El tablero geopolítico del siglo XXI tiene en China a un protagonista indiscutible al transformar la economía, la tecnología y la diplomacia global. Este protagonismo redefine el equilibrio del poder mundial. China no busca entrar al club de los poderosos; siempre ha estado ahí.
Su estatus legal e histórico quedó sellado desde el nacimiento del orden geopolítico moderno al ocupar uno de los cinco asientos permanentes con derecho a veto en el Consejo de Seguridad de la ONU.
Este selecto lugar, compartido con Estados Unidos, Rusia, el Reino Unido y Francia, le fue otorgado al fin de la Segunda Guerra Mundial, reconociéndolo como uno de los aliados vencedores. Tras la guerra civil de 1949, el asiento fue retenido temporalmente por el gobierno nacionalista refugiado en Taiwán. En 1971, la ONU reconoció formalmente a la República Popular China (Pekín) como el único representante legítimo. Este asiento le otorga un escudo diplomático absoluto, situándola en la cúspide de las decisiones que rigen la seguridad internacional.
El éxito chino se basa en una fórmula de capitalismo de Estado que combina la disciplina y planificación centralizada a largo plazo con el dinamismo del libre mercado. El país dejó atrás la manufactura barata para liderar en inteligencia artificial, vehículos eléctricos y energías renovables.
Esta visión de largo plazo se refleja en la iniciativa de “La Franja y la Ruta”, conocida como la Nueva Ruta de la Seda, lanzada por el presidente Xi Jinping en 2013. Consta de dos vertientes: la “Franja”, una red terrestre de trenes de alta velocidad, carreteras y oleoductos que cruzan Asia Central hasta Europa; y la “Ruta”, una cadena de puertos estratégicos financiados por China en el Océano Índico, África y América Latina. Mediante inversiones millonarias en países en desarrollo, Pekín no solo asegura el suministro de materias primas y el flujo de sus mercancías, sino que teje una red de sutil pero poderosa dependencia económica y política a nivel global.
A pesar de sus ventajas económicas y geopolíticas, el camino de China hacia la hegemonía absoluta encuentra un obstáculo sutil y formidable: su idioma y su cultura. A diferencia del inglés, que se consolidó como el idioma global gracias al Imperio Británico y la posterior dominación cultural de Estados Unidos, el mandarín enfrenta barreras naturales de adopción. Su complejidad tonal y su sistema de escritura ideográfico dificultan su asimilación masiva.

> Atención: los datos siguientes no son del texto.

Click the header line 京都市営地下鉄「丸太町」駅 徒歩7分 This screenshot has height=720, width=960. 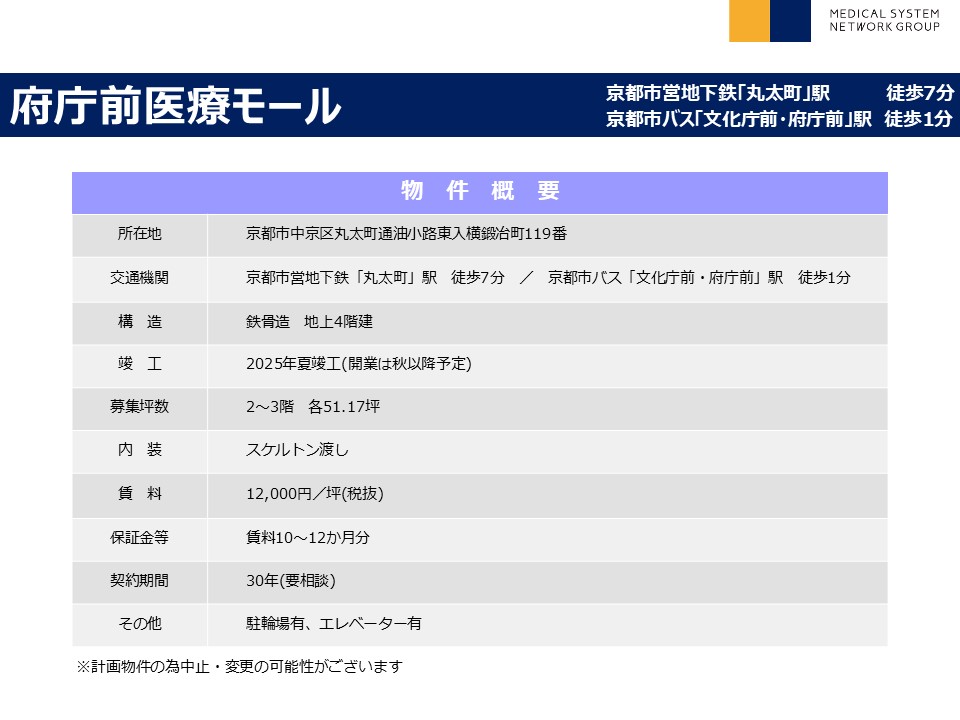click(x=780, y=93)
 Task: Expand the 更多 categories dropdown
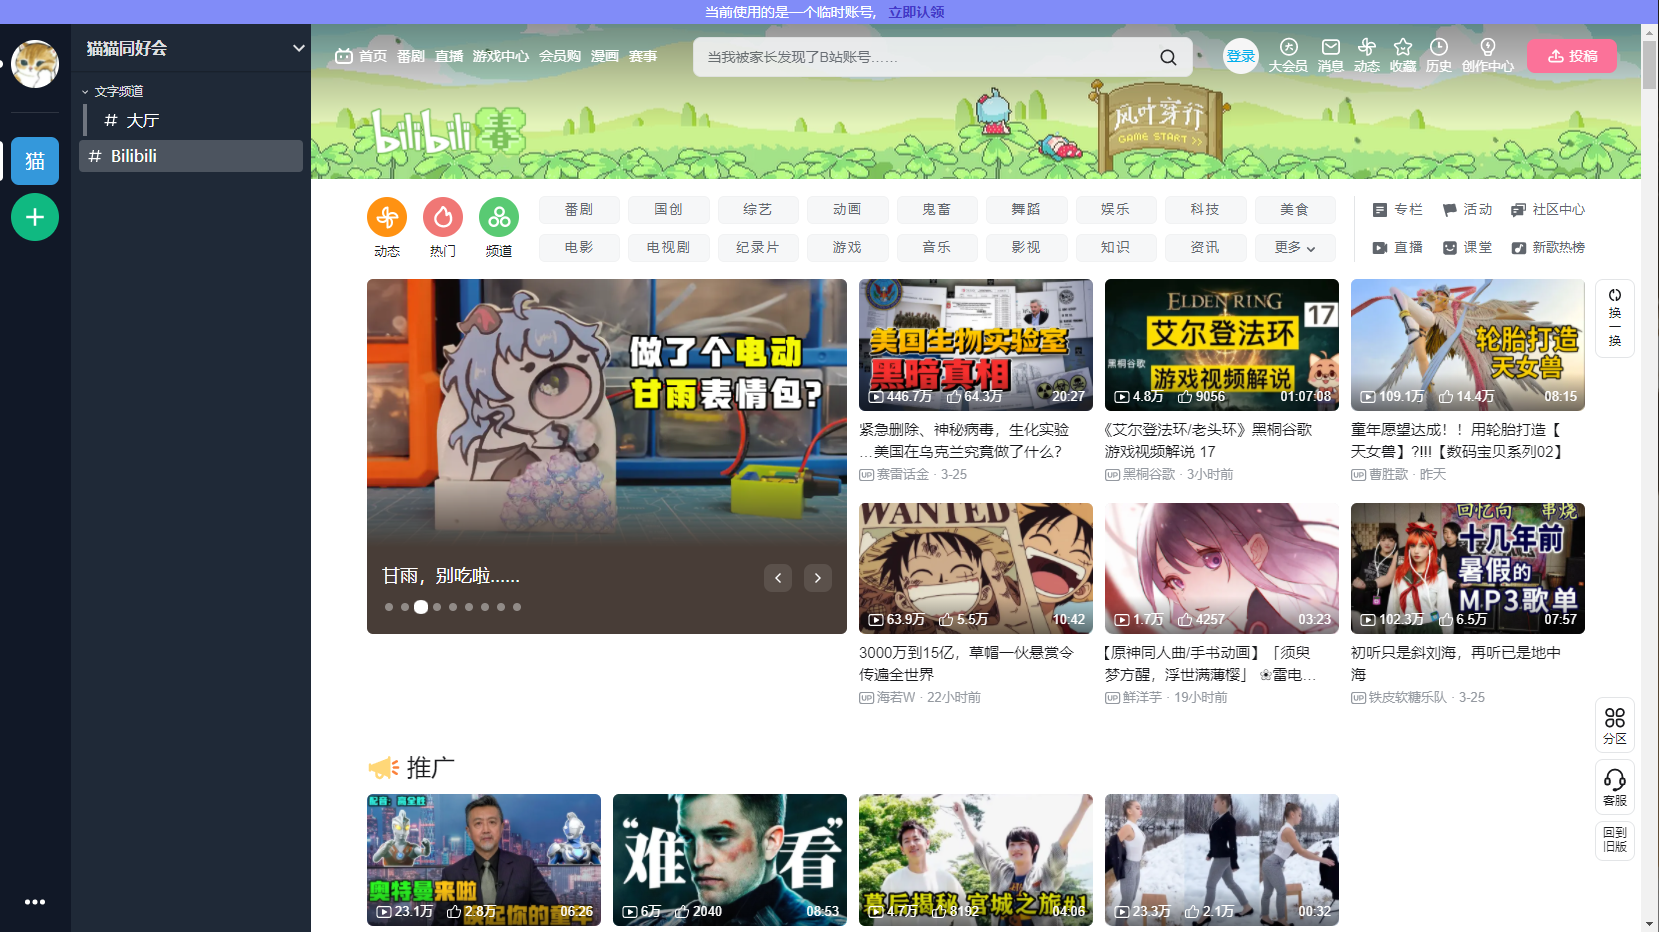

El poder blando (soft power) de una superpotencia no solo se mide en contenedores exportados o puertos construidos, sino en la capacidad de que el resto del mundo adopte sus narrativas, sus valores, sus instituciones y su cultura. Mientras se sigan haciendo negocios, ciencia, tecnología y diplomacia en inglés, la influencia de China tendrá un techo difícil de romper. El idioma es la limitante invisible que frena su capacidad de seducción y liderazgo global.
La pregunta que obsesiona a los analistas actuales es: ¿superará China a Estados Unidos para convertirse en el nuevo “número uno” del planeta? La respuesta es que ningún país volverá a ocupar ese trono en solitario. Mirar el futuro con la visión simplista de “un solo ganador” podría ser el mayor error de cálculo de nuestra era.
La globalización hiperconectada y la complejidad del siglo XXI están sepultando las eras de los imperios únicos. Habrá bloques de influencia bien definidos: Estados Unidos y Occidente mantendrán su hegemonía financiera y tecnológica en América y Europa; China consolidará su liderazgo indiscutible en Asia-Pacífico y el Sur Global a través de la infraestructura; mientras que otros actores clave, como la India, equilibrarán la balanza en sus respectivas regiones.
El ascenso de China es una realidad innegable y su peso en la ONU garantiza su papel como arquitecto del nuevo orden; sin embargo, la era de la superpotencia solitaria ha terminado para siempre; el futuro es, de manera inevitable, de los bloques regionales.